--- START ---

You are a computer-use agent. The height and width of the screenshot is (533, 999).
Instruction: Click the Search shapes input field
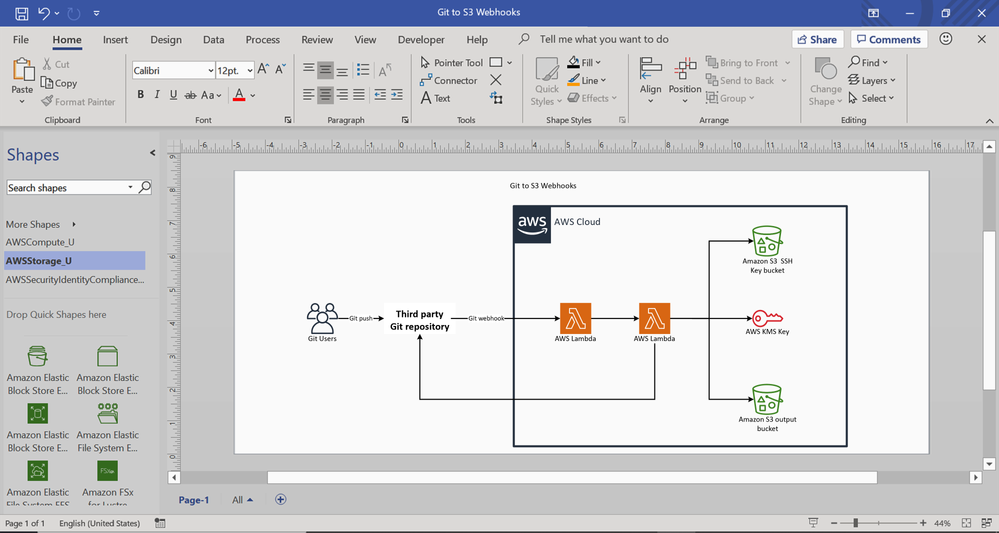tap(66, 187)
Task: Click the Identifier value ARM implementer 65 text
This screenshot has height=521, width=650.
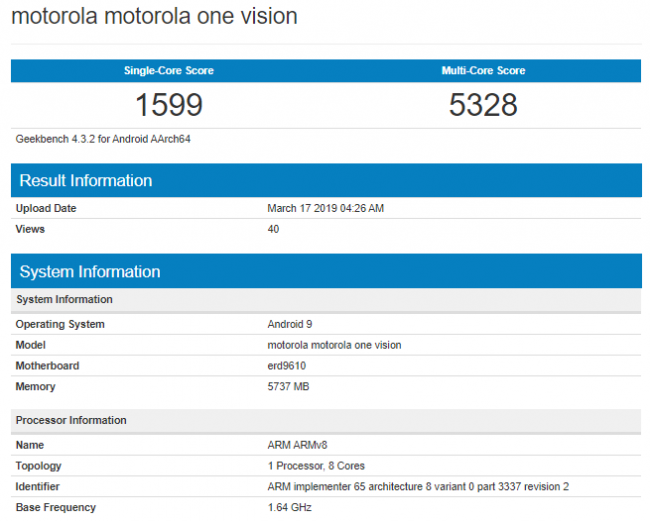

--- END ---
--- START ---

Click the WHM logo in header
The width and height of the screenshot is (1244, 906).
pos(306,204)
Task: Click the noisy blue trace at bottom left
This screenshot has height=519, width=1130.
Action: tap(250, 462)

--- END ---

▶ **TRY IT**:
Working from the material above, restate word for word the lines between the line with "Task: Click the Identifier" and the line with "This screenshot has height=521, width=650.", both included, and only those.

▶ **RESPONSE BELOW**:
Task: Click the Identifier value ARM implementer 65 text
This screenshot has height=521, width=650.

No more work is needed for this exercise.